Reputation: 1036
Java Algorithm: pair list entries by multiple case criteria
I fear this won't be an easy question. I've been thinking about a proper solution for this problem for a long time and hope that a fresh bunch of brains have a better view on the problem - let's get to it:
Data:
What we're working with here is a csv file containing multiple columns, the relevant ones for this problem are:
- User ID (Integer, ranging from 3 to 8 digits, multiple entries with the same UserID exist) LIST IS SORTED BY THIS
- Query (String)
- Epoc (Long, epoc time value)
- clickurl (String)
Every entry in the data we're working with here has !null values for these attributes.
Example Data:
SID,UID,query,rawdate,timestamp,timegap,epoc,lengthwords,lengthchars,rank,clickurl
5,142,westchester.gov,2006-03-20 03:55:57,Mon Mar 20 03:55:57 CET 2006,0,1142823357504,1,15,1,http://www.westchestergov.com
10,142,207 ad2d 530,2006-04-08 01:31:14,Sat Apr 08 01:31:14 CEST 2006,10000,1144452674507,3,12,1,http://www.courts.state.ny.us
11,142,vera.org,2006-04-08 08:38:42,Sat Apr 08 08:38:42 CEST 2006,11000,1144478322507,1,8,1,http://www.vera.org
Note: there are multiple entries that have the same value for 'Epoc', this is due to the tools used to gather the data
Note2: the list has a size of ~700000, just fyi
Goal: Match pairs of entries that have the same query
Scope: entries that share the same UserID
Due to the mentioned anomaly in the data gathering process, the following has to be considered:
If two entries share the same value for 'Query' and for 'Epoc' , the following elements in the list have to be checked for these criteria until the next entry has a different value for one of these attributes.

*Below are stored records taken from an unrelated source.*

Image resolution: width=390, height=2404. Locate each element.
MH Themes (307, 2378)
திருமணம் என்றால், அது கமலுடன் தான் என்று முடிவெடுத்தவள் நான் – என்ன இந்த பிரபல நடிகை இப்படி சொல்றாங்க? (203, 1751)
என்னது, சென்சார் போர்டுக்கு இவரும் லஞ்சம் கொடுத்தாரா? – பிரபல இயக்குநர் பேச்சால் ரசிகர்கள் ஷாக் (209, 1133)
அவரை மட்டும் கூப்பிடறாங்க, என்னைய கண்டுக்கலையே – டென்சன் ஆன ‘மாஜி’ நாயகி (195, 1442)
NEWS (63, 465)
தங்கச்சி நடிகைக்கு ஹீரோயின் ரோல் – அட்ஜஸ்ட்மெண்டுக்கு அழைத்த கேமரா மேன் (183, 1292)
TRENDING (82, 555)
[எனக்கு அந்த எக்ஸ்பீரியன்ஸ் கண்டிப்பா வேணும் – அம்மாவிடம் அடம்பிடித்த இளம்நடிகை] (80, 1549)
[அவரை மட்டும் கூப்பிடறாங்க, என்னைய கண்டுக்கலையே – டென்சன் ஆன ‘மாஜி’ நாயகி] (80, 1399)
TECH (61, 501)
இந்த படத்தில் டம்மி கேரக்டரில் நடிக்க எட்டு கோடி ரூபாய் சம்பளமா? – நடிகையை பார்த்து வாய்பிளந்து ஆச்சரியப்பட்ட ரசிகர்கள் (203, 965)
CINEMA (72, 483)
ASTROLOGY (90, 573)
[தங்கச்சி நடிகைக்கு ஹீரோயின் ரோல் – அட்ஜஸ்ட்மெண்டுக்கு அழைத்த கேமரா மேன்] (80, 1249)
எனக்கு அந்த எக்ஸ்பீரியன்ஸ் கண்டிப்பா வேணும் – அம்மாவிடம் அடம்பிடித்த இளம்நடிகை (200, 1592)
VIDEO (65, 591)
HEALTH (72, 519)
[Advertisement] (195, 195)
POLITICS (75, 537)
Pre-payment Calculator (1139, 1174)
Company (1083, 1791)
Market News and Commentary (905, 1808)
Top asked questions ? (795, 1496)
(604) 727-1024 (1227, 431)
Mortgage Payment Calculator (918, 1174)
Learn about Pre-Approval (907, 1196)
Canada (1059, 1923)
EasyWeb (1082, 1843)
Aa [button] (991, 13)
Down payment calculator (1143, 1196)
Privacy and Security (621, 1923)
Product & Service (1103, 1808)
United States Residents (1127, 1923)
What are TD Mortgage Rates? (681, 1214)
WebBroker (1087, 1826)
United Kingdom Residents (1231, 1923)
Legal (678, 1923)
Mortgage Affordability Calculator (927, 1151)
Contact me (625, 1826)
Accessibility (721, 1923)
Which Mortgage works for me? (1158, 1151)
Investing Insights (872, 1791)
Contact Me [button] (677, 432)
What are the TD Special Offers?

The group of entries that shared the same Query and Epoc values are to be considered as -one- entry, so in order to match a pair, another entry has to be found that matches the 'Query' value. For lack of a better name, let's call a group that shares the same Query and Epoc value a 'chain'
Now that this is out, it gets a bit easier, there are 3 types of pair compositions we can get out of this:
- Entry & Entry
- Entry & Chain
- Chain & Chain
Type 1 here just means two entries in the list that share the same value for 'Query', but not for 'Epoc'.
So this sums up the Equal Query Pairs
There's also the case of Different Query Pairs which can be described as the following:
After we have matched the equal query pairs, there's the possibility that there are entries which have not been paired with other entries because their query didn't match - every entry that has not been matched to another entry because of this is part of the set called 'different queries'
The members of this set have to be paired without following any criteria, but chains are still treated as -one- entry of the pair.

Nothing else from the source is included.